Nel brano più sotto sull'antologia di Bonea, parti dalle parole "Questi poeti occorre" e trascrivi il testo parola per parola fino alle parole "antologia di Bonea.", incluse.

- [Brano riportato]:
==*==

Questi poeti occorre conoscerli, leggerli attentamente, cogliere nei
loro versi quella parte di noi (di noi salentini vorrei dire, se questo
non rischiasse di apparire limitante), quella parte di noi che essi
hanno interpretato ed espresso anche per noi.
Si faccia attenzione alla struttura di questa antologia di Bonea.
Ci si lasci guidare dal sottotitolo esplicativo: proposte di lettura.
Semplici, ma significative, proposte. La scelta dei testi è
quella che è sembrata più adatta, per il curatore, a
dare un'idea abbastanza precisa della fisionomia poetica dei tre autori:
una scelta personale, ma con uno sforzo di "oggettività".
E poi, le proposte sono fatte soprattutto per dare spazio al lettore,
per lasciargli la possibilità di una - in qualche modo - libera
iniziativa.
Il lettore di Bonea, valga sottolineare questo, non è il Malte
rilkiano, non è il lettore privilegiato che celebra il rito
della lettura poetica chiuso nel bozzolo di luce della sua aristocratica
separatezza, e del suo essere "straniero". Tutt'altro. Il
lettore di Bonea, il lettore al quale Bonea pensa e del quale si preoccupa,
è il lettore comune., un lettore non specialista. Ed ecco,
dunque, proprio nelle pagine dedicate a Comi, emergere il profilo
di questo destinatario e, con esso, il senso dell'intera operazione
di Bonea.
Scrive, questi, prendendo al volo, perché gli fa buon gioco,
una citazione di Carlo Bo, secondo il quale "Comi [ ... ] resta
un poeta da scoprire per i lettori comuni":
Questo richiamo
tardivo, ma autorevole, al lettore comune, è proprio la motivazione
di questa breve antologia e di questa lunga premessa al mannello di
poesie che non ho osato commentare, non solo perché seguace
della raccomandazione di Leo Spitzer, il maestro della critica stilistica,
di spiegare il poeta con se stesso, ma per il consiglio di leggere
e rileggere un testo per trovare la chiave che il poeta ha posto nei
suoi versi, e anche perché il lettore comune non sia limitato
o fuorviato da un commento pregiudiziale. (3)

==*==

- [Materiale estratto]:

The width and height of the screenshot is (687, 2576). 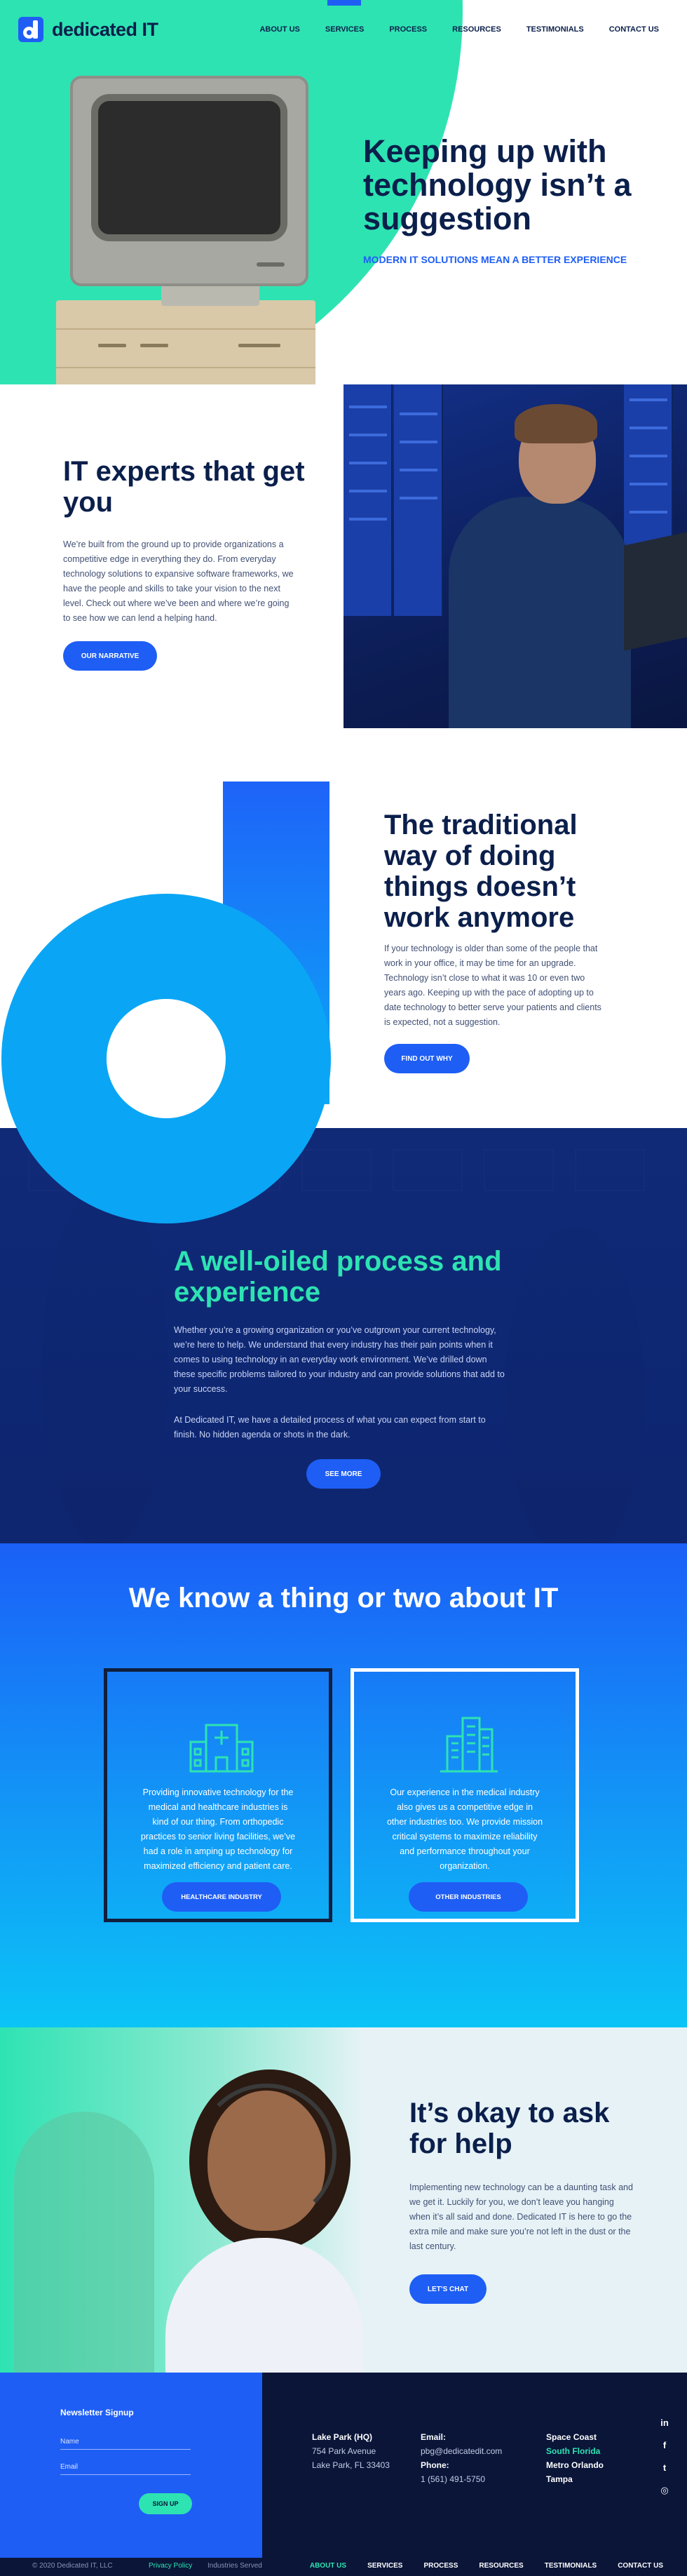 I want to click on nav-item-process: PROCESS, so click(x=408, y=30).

==*==

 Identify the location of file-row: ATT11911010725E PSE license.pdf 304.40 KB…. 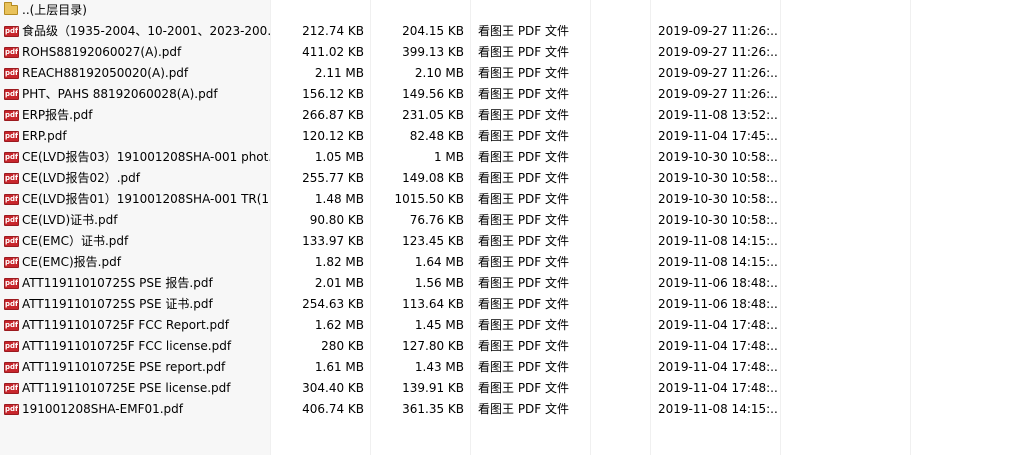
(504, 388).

==*==

- [Risposta]:
Questi poeti occorre conoscerli, leggerli attentamente, cogliere nei
loro versi quella parte di noi (di noi salentini vorrei dire, se questo
non rischiasse di apparire limitante), quella parte di noi che essi
hanno interpretato ed espresso anche per noi.
Si faccia attenzione alla struttura di questa antologia di Bonea.